No caso da pecuária, um estudo elaborado pela ONG Amigos da Terra – Amazônia Brasileira e outras instituições aponta que quase 50% das emissões brasileiras vêm de atividades ligadas à pecuária, predominantemente na Amazônia. Como mostramos no nosso estudo “A Hora da Conta”, o maior financiador da pecuária é o BNDES. Além de todas as irregularidades ligadas ao setor que são de conhecimento público, não é estranho ver que o BNDES, ligado ao governo, usa dinheiro público para financiar atividades de grande escala que contrariam as metas de redução de gases de efeito estufa que o Brasil assumiu em Copenhague?

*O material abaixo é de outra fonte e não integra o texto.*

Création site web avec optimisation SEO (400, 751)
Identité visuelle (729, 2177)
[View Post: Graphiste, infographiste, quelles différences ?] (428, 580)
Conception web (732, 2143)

IHU On-Line – E como a sociedade civil deve se portar sobre as instituições financeiras?
Roland Widmer – As pessoas têm que se sentir participantes da construção da sociedade e do país, seja nas políticas públicas, seja no acompanhamento de atores privados como os bancos privados. Portanto, quando os bancos se dizem sustentáveis, cabe ao cidadão e ao cliente bancário perguntar o que os bancos fizeram para se autodeclararem sustentáveis. Quais são os planos deles, e, sobretudo, qual é a atuação real deles referente aos desafios da sustentabilidade?
No mais, quais são as leis e que tipo de fiscalização para evitar que os bancos financiem degradação ambiental e exclusão social? Se cada vez mais pessoas e instituições cobram essas informações, a situação vai mudar.